Hal ini dapat dibuktikan dengan penjelasan-penjelasan yang diberikan kepada
beberapa orang pengikutnya yang mengajukan pertanyaan. Dalam penjelasannya
itu Imam Ali r.a. mengatakan:
"Kami menerima tahkim. Oleh karena itu tahkim harus didasarkan kepada
Kitab Allah, Al-Qur'an. Al Qur'an itu tertulis pada lembaran-lembaran.
Al-Qur'an tidak berbicara dengan lisan dan tidak bisa tidak memerlukan
penafsiran. Penafsiran itu sudah tentu keluar dari ucapan orang. Setelah
mereka minta kepada kami supaya kami mengadakan penyelesaian berdasarkan
tahkim Al-Qur'an, kami tidak mau menjadi fihak yang berdiri di luar
Al-Qur'an. Sebab Allah 'Azaa wa Jalla telah berfiman, artinya: "Jika
kalian bertengkar mengenai sesuatu, maka kembalikanlah hal itu kepada Allah
dan Rasul-Nya." (S. An Nisa: 59).
"Mengembalikan persoalan kepada Allah," kata Imam Ali r.a.
seterusnya, "berarti kami harus mencari penyelesaian hukum di dalam
Kitab Allah. Dan mengembalikan persoalan kepada Rasul-Nya, berarti kami harus
mengambil sunnah Rasul Allah. Jika persoalan benar-benar hendak diselesaikan
berdasar hukum yang ada dalam Kitab Allah, sesungguhnyalah kami lebih berhak
berbuat daripada orang lain. Dan kalau hendak diselesaikan berdasarkan sunnah
Rasul Allah, pun kami jugalah yang lebih berhak daripada orang lain."
"Adapun ucapan mereka yang mengatakan: 'mengapa diadakan tenggang waktu
(gencatan senjata) dalam menempuh jalan tahkim?' Kata Imam Ali r.a. lebih
lanjut, hal itu kami lakukan agar menjadi jelas bagi orang yang tidak
mengerti, dan agar menjadi mantap bagi orang yang sudah mengerti.
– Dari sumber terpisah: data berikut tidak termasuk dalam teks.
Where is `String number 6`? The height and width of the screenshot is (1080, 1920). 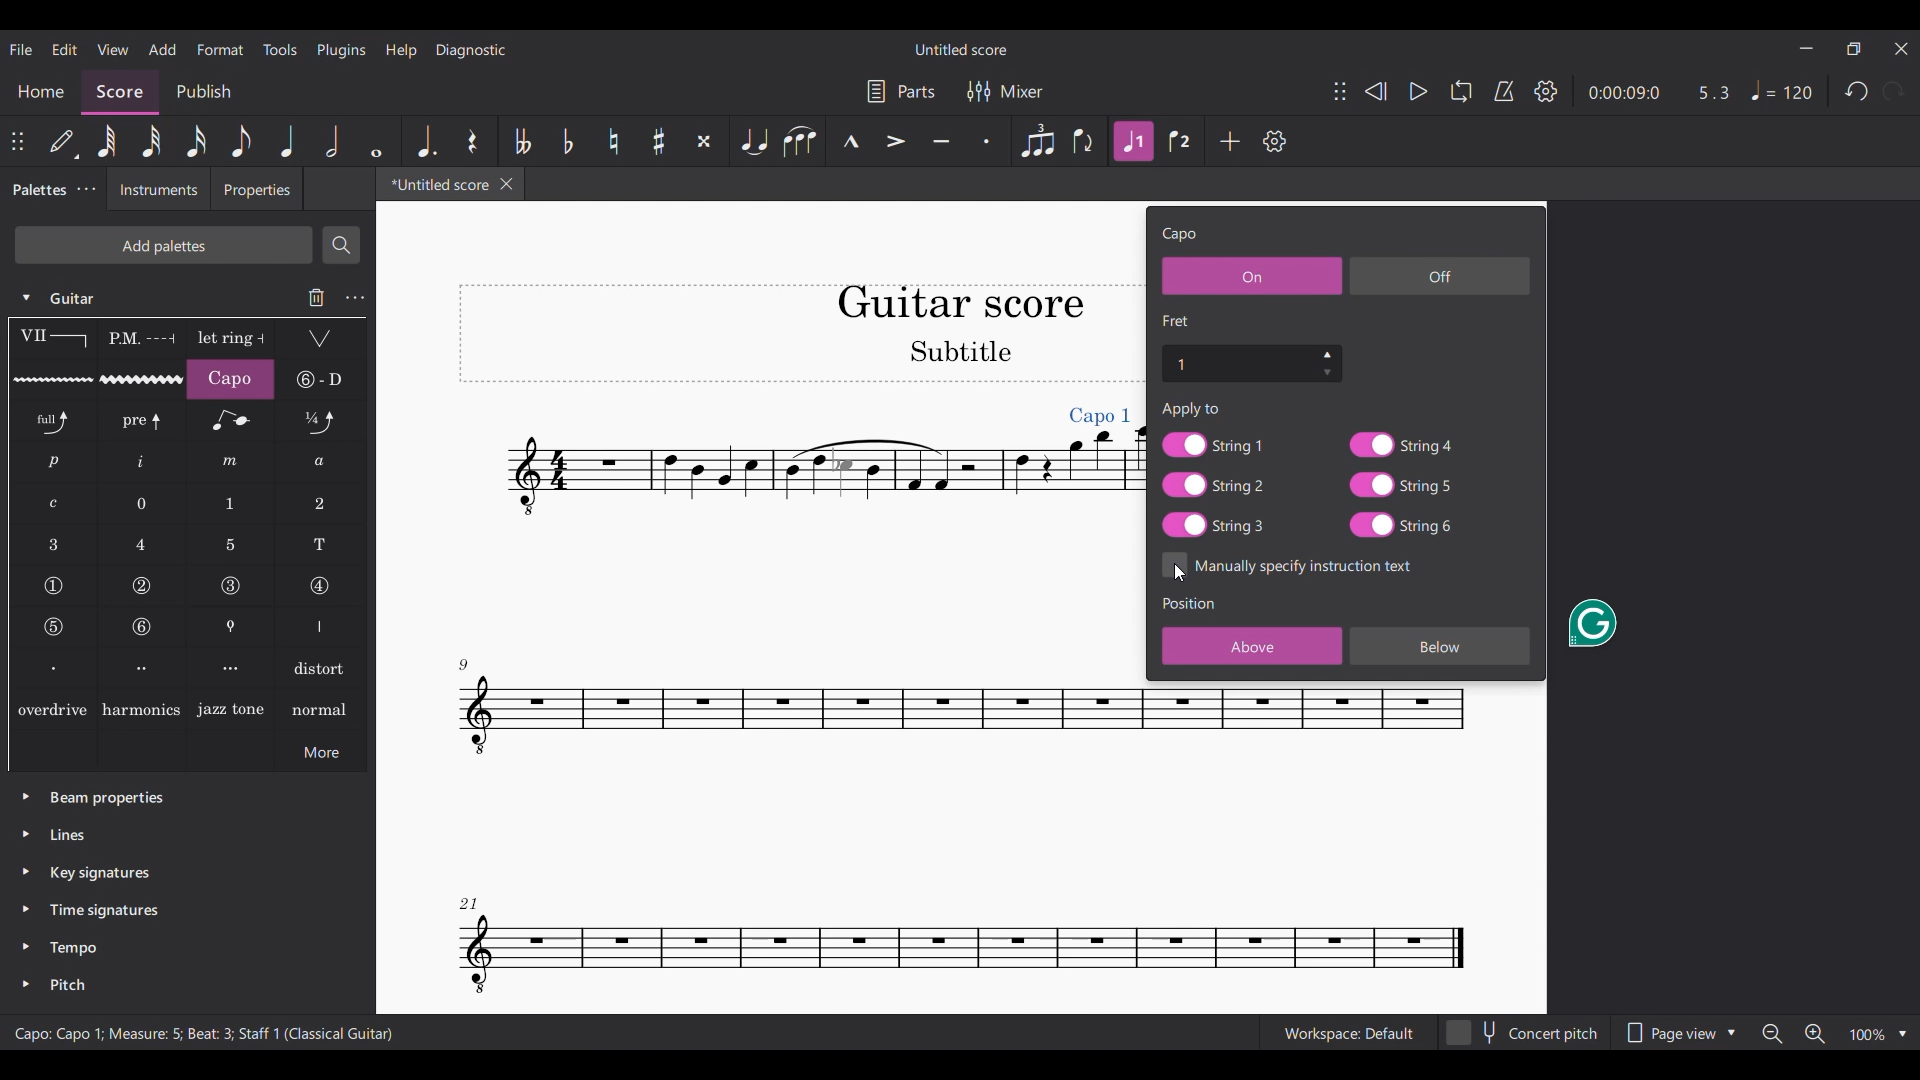 String number 6 is located at coordinates (143, 627).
Mudah-mudahan selama gencatan senjata itu Allah akan memperbaiki keadaan
ummat, agar menjadi terang, dan awal kesesatan itu dapat segera
diluruskan."
"Sesungguhnya yang paling afdhal di sisi Allah," kata Imam Ali r.a.
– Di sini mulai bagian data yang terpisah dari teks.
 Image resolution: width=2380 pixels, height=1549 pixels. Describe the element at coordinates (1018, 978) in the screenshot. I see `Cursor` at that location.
pula, "ialah orang yang lebih menyukai berbuat kebenaran walau kebenaran
itu mendatangkan kesukaran dan kerugian baginya. Yaitu orang yang pantang
berbuat kebatilan, walau kebatilan itu akan mendatangkan kemudahan dan
keuntungan baginya. Jadi, bagaimanakah kalian sampai menjadi bingung, dan
dari manakah keraguan yang menghinggapi fikiran kalian?"
Imam Ali r.a. Digugat
Sekarang, setelah ternyata politik tahkim itu benar-benar hanya tipu muslihat
Muawiyah, kelompok kontra tahkim yang terdapat dalam pasukan Imam Ali r.a.
menggugat, mengungkit dan melemparkan segala kesalahan kepada pundak Imam Ali
r.a. Lebih aneh lagi karena banyak yang tadinya pro tahkim, setelah kelompok
kontra tahkim bergerak, mereka ikut-ikutan menentang Imam Ali r.a. dan
bergabung dengan kelompok kontra tahkim.
Kelompok kontra tahkim itu dalam sejarah dikenal dengan nama Khawarij
(orang-orang yang keluar meninggalkan barisan Imam Ali r.a.). Pada suatu hari
kelompok ini berkumpul di rumah Abdullah bin Wahb Ar Rasibiy. Di tempat
pertemuan ini tampil tokoh-tokoh mereka bergantian beragitasi membakar
semangat perlawanan terhadap Imam Ali r.a.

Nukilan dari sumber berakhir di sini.